→ **TRECHO EXTRAÍDO**:
####
A coruja é anã adaptada a nidificar em pequenas cavidades. Essas espécies
interagem entre si de maneiras diversas e incalculáveis, ainda que algumas das
interações possam ser observadas. O porco do mato fuça as margens dos riachos
em busca de comida e os cavoucos acabam virando poças de lama. Tanto a rã como
o mosquito põem seus ovos nesses pequenos charcos. À medida que os girinos
eclodem e crescem, passam a se alimentar das larvas do mosquito. O mosquito,
quando adulto, transporta na sua saliva o parasita microbiano, e este provoca
doenças no macaco. Felizmente para o macaco a população de mosquitos é pequena,
de modo que a incidência de doenças permanece baixa. Os macacos comem uma
grande variedade de matéria vegetal, mas preferem tudo que for suculento e
doce. Sempre que as mangueiras dão fruto, os macacos se refestelam. As mangas
são pequenas o suficiente para que, às vezes, um macaco engula – as por inteiro
– e, nesse caso, as sementes lenhosas da fruta percorrem todo seu trato
digestivo-intestinal. A formiga – cortadeira usa a mesma árvore para obter
forragem. Na verdade ela é tão especializada que depende apenas dessa árvore e
nenhuma outra. O lagarto é um pouco menos especializado e se alimenta de
formigas, moscas e uma ou outra vespa. As vespas, por sua vez, constroem seus
ninhos em pequenos buracos de árvores cavados originalmente por pica paus. A
coruja anã a maneira da vespa, também, faz ninhos em buracos abandonados pelos
pica paus. Perturbemos agora esse ecossistema com uma única extinção e
postulemos o que poderá acontecer. Digamos que a população de porcos do mato
seja exterminada por caçadores.
Sem os porcos do mato, os riachos passam a correr límpidos e
cristalinos e as margens permanecem imaculadas. Passando um tempo, todas as
poças de lama secam. Com isso, a rã, privada de lugar para pôr ovos, segue o
mesmo caminho do porco do mato e se extingue. O mosquito, porém, menos
especializado que a rã, sobrevive. Adapta-se a ausência dos esponjadouros do
porco do mato e passa a por seus ovos em pequeninas poças de água de chuva que
acumulam em folhas caídas. Na realidade, o mosquito consegue muito mais do que
apenas sobreviver; livre da predação dos girinos, sua população dispara.
Enxames de mosquitos famintos varrem a floresta, atormentando todos os animais
de sangue quente e infectando todos os macacos com a doença microbiana. Esse
surto de doença é o golpe de misericórdia para o macaco, cuja população (como a
dos porcos do mato) já havia sido reduzida pela caça. E o macaco também é
extinto. Os mosquitos mal percebem o seu sumiço e transferem os ataques
suga-sangue para variedades de aves e pequenos mamíferos. As mangueiras, no
entanto, sofrem com o desaparecimento do macaco, um parceiro insubstituível.
####
→ **CONTEÚDO DOS DADOS**:

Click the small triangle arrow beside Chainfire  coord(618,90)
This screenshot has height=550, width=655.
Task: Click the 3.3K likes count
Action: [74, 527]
####
→ **O QUE FAZER**:
1. Copie do trecho a passagem que vai de "Sem os porcos" até "sua população dispara.", inclusive, sem nenhuma alteração.
2. Segundo o trecho, onde as vespas constroem seus ninhos?
3. Diga se cada afirmação a seguir está de acordo com o trecho, respondendo sim ou não e citando literalmente as palavras que decidem: (a) A formiga-cortadeira obtém forragem de várias árvores diferentes. (b) Sem os girinos, a população de mosquitos aumenta muito. (c) A rã sobrevive ao desaparecimento das poças de lama.
A listagem vem de outra fonte, sem relação com o trecho.

→ **RESPOSTAS EM ORDEM**:
1.
Sem os porcos do mato, os riachos passam a correr límpidos e
cristalinos e as margens permanecem imaculadas. Passando um tempo, todas as
poças de lama secam. Com isso, a rã, privada de lugar para pôr ovos, segue o
mesmo caminho do porco do mato e se extingue. O mosquito, porém, menos
especializado que a rã, sobrevive. Adapta-se a ausência dos esponjadouros do
porco do mato e passa a por seus ovos em pequeninas poças de água de chuva que
acumulam em folhas caídas. Na realidade, o mosquito consegue muito mais do que
apenas sobreviver; livre da predação dos girinos, sua população dispara.

2. Em pequenos buracos de árvores cavados originalmente por pica paus.

3.
(a) Não: "depende apenas dessa árvore e nenhuma outra".
(b) Sim: "livre da predação dos girinos, sua população dispara".
(c) Não: "a rã, privada de lugar para pôr ovos, segue o mesmo caminho do porco do mato e se extingue".